● **Data provided**
- Opening Delimiter -
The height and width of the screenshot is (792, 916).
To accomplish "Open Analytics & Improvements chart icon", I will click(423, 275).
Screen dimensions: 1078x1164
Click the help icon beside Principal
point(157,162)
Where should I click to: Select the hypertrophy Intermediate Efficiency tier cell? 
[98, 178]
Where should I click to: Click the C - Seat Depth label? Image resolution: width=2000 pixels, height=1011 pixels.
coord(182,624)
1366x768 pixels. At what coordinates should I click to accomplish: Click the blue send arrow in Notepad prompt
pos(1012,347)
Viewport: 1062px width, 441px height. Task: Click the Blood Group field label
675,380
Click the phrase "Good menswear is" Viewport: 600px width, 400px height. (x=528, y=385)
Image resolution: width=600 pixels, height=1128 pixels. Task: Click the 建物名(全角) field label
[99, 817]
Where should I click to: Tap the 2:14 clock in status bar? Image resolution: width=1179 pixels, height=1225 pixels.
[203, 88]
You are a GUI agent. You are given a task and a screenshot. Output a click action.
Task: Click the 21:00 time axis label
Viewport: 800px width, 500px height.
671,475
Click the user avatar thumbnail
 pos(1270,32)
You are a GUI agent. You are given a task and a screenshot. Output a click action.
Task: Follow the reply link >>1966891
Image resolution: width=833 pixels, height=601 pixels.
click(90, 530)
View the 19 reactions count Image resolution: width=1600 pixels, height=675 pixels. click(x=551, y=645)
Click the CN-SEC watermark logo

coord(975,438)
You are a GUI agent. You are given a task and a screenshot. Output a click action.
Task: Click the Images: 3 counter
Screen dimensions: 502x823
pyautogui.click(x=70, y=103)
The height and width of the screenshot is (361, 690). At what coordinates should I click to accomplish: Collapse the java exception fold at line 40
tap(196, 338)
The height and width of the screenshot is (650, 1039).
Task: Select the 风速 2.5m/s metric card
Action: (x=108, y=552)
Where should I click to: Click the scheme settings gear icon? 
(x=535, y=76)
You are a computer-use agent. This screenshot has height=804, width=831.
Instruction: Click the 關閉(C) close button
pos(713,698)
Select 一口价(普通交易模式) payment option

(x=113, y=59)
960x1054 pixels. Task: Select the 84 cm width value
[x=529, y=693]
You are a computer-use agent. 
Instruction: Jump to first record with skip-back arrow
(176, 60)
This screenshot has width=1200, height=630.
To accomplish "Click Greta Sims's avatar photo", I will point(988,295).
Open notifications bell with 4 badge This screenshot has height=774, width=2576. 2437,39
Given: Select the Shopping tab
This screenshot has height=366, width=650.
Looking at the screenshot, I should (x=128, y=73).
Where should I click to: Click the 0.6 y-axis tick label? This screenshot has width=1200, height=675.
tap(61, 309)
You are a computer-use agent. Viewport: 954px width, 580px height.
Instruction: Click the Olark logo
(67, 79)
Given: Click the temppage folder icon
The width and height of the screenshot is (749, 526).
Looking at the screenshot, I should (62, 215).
- Closing Delimiter -
● **Assigned task**
This calls for repeating all of the records, character for character.

● **Your response**
The height and width of the screenshot is (792, 916).
To accomplish "Open Analytics & Improvements chart icon", I will click(423, 275).
Screen dimensions: 1078x1164
Click the help icon beside Principal
point(157,162)
Where should I click to: Select the hypertrophy Intermediate Efficiency tier cell? 
[98, 178]
Where should I click to: Click the C - Seat Depth label? Image resolution: width=2000 pixels, height=1011 pixels.
coord(182,624)
1366x768 pixels. At what coordinates should I click to accomplish: Click the blue send arrow in Notepad prompt
pos(1012,347)
Viewport: 1062px width, 441px height. Task: Click the Blood Group field label
675,380
Click the phrase "Good menswear is" Viewport: 600px width, 400px height. (x=528, y=385)
Image resolution: width=600 pixels, height=1128 pixels. Task: Click the 建物名(全角) field label
[99, 817]
Where should I click to: Tap the 2:14 clock in status bar? Image resolution: width=1179 pixels, height=1225 pixels.
[203, 88]
You are a GUI agent. You are given a task and a screenshot. Output a click action.
Task: Click the 21:00 time axis label
Viewport: 800px width, 500px height.
671,475
Click the user avatar thumbnail
 pos(1270,32)
You are a GUI agent. You are given a task and a screenshot. Output a click action.
Task: Follow the reply link >>1966891
Image resolution: width=833 pixels, height=601 pixels.
click(90, 530)
View the 19 reactions count Image resolution: width=1600 pixels, height=675 pixels. click(x=551, y=645)
Click the CN-SEC watermark logo

coord(975,438)
You are a GUI agent. You are given a task and a screenshot. Output a click action.
Task: Click the Images: 3 counter
Screen dimensions: 502x823
pyautogui.click(x=70, y=103)
The height and width of the screenshot is (361, 690). At what coordinates should I click to accomplish: Collapse the java exception fold at line 40
tap(196, 338)
The height and width of the screenshot is (650, 1039).
Task: Select the 风速 2.5m/s metric card
Action: (x=108, y=552)
Where should I click to: Click the scheme settings gear icon? 
(x=535, y=76)
You are a computer-use agent. This screenshot has height=804, width=831.
Instruction: Click the 關閉(C) close button
pos(713,698)
Select 一口价(普通交易模式) payment option

(x=113, y=59)
960x1054 pixels. Task: Select the 84 cm width value
[x=529, y=693]
You are a computer-use agent. 
Instruction: Jump to first record with skip-back arrow
(176, 60)
This screenshot has width=1200, height=630.
To accomplish "Click Greta Sims's avatar photo", I will point(988,295).
Open notifications bell with 4 badge This screenshot has height=774, width=2576. 2437,39
Given: Select the Shopping tab
This screenshot has height=366, width=650.
Looking at the screenshot, I should (x=128, y=73).
Where should I click to: Click the 0.6 y-axis tick label? This screenshot has width=1200, height=675.
tap(61, 309)
You are a computer-use agent. Viewport: 954px width, 580px height.
Instruction: Click the Olark logo
(67, 79)
Given: Click the temppage folder icon
The width and height of the screenshot is (749, 526).
Looking at the screenshot, I should (62, 215).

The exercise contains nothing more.